Нестройный, однообразно шлепающий шум солдатских шагов как-то странно гармонировал с пустынным однообразием, степи, не внося оживления в нее и как будто не нарушая ее мертвой тишины, царствовавшей кругом. Серая пыль тяжело и невысоко поднималась из-под ног и садилась на истомленные и суровые солдатские лица, на их темнозеленые, потертые мундиры, на короткие штаны и чулки, и всему давала серый, однообразный колорит.
Сзади скрипело несколько телег полкового обоза, поднимая густую и тяжелую пыль, которая долго потом стояла в воздухе, медленно и словно нехотя опускаясь на дорогу.
Далеко впереди ехал командир полка, полковник князь Юрий Владимирович Долгорукий, в сопровождении пяти казачьих старшин и десяти офицеров. Князь сидел верхом на высокой карей лошади, вспотевшей и низко державшей шею. Он был невысокий, полный человек, лет сорока с небольшим. Широкое, сытое, несколько обрюзгшее лицо его с толстым, коротким и красноватым носом, с крупными бритыми губами и двойным сизым подбородком, было некрасиво и жестко.
Рядом с ним ехал на рыжей степной лошади старшина Ефрем Петров, красивый казак лет пятидесяти, с широкой светлорусой бородой, в серой папахе и в красном, кармазинном казачьем кафтане. Он помахивал своей дорогой плеткой с ручкой, окованной серебром, и глядел кругом, беззаботно и весело посвистывая.
— А что скоро Шульгин? — спросил князь у Ефрема Петрова, доставая из кармана трубку.
— Теперь-ча .скоро. Вон энтот пригорок перевалим, как раз и станицу увидим.
— Григорий Машлыченков! — широко улыбаясь и растягивая бритые и сизые губы, крикнул князь старшине, ехавшему на серой круглой лошадке немного в стороне от дороги.
Старшина в огромной куньей шапке с алым верхом обернул к нему свое сухое, бронзовое лицо с острым, ястребиным носом и с серой узенькой бородкой.
— Покурим что-ль? а? — сказал Долгорукий.
— Кури, кури, государь мой! Как-то ты на том свете за куришь, погляжу я…

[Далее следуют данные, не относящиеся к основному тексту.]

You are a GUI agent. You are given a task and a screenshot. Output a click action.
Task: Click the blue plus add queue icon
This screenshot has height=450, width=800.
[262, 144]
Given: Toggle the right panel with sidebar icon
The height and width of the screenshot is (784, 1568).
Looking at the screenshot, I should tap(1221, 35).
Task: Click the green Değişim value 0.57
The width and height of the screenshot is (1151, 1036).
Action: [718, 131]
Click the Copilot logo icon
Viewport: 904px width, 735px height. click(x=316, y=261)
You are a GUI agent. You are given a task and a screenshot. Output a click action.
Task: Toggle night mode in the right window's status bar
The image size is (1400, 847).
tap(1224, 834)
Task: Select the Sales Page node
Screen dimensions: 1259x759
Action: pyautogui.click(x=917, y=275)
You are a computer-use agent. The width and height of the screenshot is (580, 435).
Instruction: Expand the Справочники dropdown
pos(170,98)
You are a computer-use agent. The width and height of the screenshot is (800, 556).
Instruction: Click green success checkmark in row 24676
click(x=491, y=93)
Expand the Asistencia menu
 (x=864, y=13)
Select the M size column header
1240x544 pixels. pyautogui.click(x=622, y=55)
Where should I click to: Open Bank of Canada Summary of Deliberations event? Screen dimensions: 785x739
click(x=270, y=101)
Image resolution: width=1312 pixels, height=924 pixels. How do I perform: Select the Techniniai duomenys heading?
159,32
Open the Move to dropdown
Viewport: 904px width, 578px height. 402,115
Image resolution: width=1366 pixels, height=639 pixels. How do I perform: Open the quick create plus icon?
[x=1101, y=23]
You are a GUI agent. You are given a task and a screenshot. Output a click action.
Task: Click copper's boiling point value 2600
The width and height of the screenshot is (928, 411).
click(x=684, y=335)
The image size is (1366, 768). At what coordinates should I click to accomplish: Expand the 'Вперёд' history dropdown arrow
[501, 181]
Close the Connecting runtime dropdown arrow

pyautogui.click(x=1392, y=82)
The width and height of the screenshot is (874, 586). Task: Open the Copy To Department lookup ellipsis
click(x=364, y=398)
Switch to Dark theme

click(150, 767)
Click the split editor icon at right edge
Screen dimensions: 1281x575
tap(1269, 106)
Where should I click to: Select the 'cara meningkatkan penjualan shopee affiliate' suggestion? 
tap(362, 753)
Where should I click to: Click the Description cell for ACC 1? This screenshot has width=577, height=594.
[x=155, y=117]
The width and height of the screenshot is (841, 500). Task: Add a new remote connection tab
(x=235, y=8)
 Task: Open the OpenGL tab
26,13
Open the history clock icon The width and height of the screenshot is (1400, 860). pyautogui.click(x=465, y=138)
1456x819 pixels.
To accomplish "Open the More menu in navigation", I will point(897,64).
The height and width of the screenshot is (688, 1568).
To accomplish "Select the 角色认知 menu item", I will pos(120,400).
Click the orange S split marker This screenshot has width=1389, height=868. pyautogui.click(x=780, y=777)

— Эх, ты! — шутливо воскликнул князь, закуривая трубку — тоже законник, а не знает, что сам преподобный Гавриил табак курил…
— Тьфу!
Князь залился громким, раскатистым хохотом, довольный столько же собственной остротой, сколько раздражением Григория Машлыкина, человека старого завета, упрекавшего князя и офицеров за брадобритие, за табак и развлекавшего всех своей желчною ворчливостью.
— А вон и Шульгинская станица,- сказал Ефрем Петров, когда они въехали на пригорок.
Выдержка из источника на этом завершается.